How we created a research fast VM for ZKsync

LambdaClass

05 Aug 2024 • 9 min read

For the past few weeks we have been working on a reimplementation of ZKsync's (out of circuit) EraVM. The goal is to improve on its current performance and explore the possibility of adding parallel execution through BlockSTM. For that, we first had to make a deep dive into how the EraVM works and how it differs from the EVM.

We want to thank Anthony Rose and the Matter Labs team for all their help on this project, especially their new fastVM implementation which we used a lot as a reference.

You can follow our progress on our EraVM repository.

Development Process

It's important to state our methodology: even though the main goal here is improving performance, our goal starting out is different: we want a simple implementation working.

We do not care about benchmarks at first. We know our initial implementation will be slow, but that's not the point: the point is to get something simple working to understand all the moving parts. Only after that's in place we shift our focus to benchmarks and performance.

When we started out we knew very little about the EraVM. We knew it was different from the EVM, and had indirectly used zksolc to compile and deploy contracts to the network, but had not looked much into the underlyings of it.

The first thing we did to get into a working flow was to inspect the VM's bytecode. We compiled simple contracts into EraVM assembly and started getting familiar with it. The goal when starting out on an unfamiliar VM is to setup a simple fetch->decode->execute loop that looks something like this:

fn run(
    vm: VM,
) {
    loop {
        let opcode = vm.get_opcode(&opcode_table)?;

        match opcode {
                Opcode::Add => todo!(),
                Opcode::Sub => todo!(),
                Opcode::Jump => todo!(),
                Opcode::Mul => todo!(),
                Opcode::Div => todo!(),
                ... => ...
        }
        vm.pc += 1;
    }
    ...
}

and then progressively implement all the opcodes. When we started looking at the assembly generated on contracts we realized the EraVM was a lot more complex than the EVM in terms of opcodes; fortunately, Matter Labs has a very good primer on them and a full formal specification.

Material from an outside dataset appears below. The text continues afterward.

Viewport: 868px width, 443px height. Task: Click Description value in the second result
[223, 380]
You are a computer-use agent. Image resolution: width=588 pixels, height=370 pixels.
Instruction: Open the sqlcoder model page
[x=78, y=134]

After reading those and reading their own implementations, we stumbled into their own repo defining all the VM opcodes, and from there we could setup a proper loop like the above.

With it, we started writing our own simple EraVM assembly programs testing all the different opcodes as we implemented them. Eventually, after getting the basic functionality in place, these simple assembly programs we wrote started becoming insufficient to test complex interactions like contracts calling other contracts, gas management, etc; we needed a proper test suite.

That proper test suite is the era-compiler-tester, a full test suite for the VM written by Matter Labs (technically this is also a test suite for the zksolc compiler itself, but we care about VM testing here). To get a fully working VM, we realized we needed to make these tests pass.

Before going into detail about them, let's do a quick overview of the VM we set to reimplement.

EraVM Overview

ZKsync is a zk-Rollup meant to be EVM compatible. In practice, this can mean a number of different things. For ZKsync, it means that it's compatible at the programming language level; this is done through zksolc, an LLVM based compiler written by Matter Labs that takes any Solidity, Yul or Vyper contract and compiles it down to the EraVM bytecode.

This might seem like full compatibility, but it's not. The EraVM has a completely different architecture than the EVM, and some of these differences cannot be fully abstracted away.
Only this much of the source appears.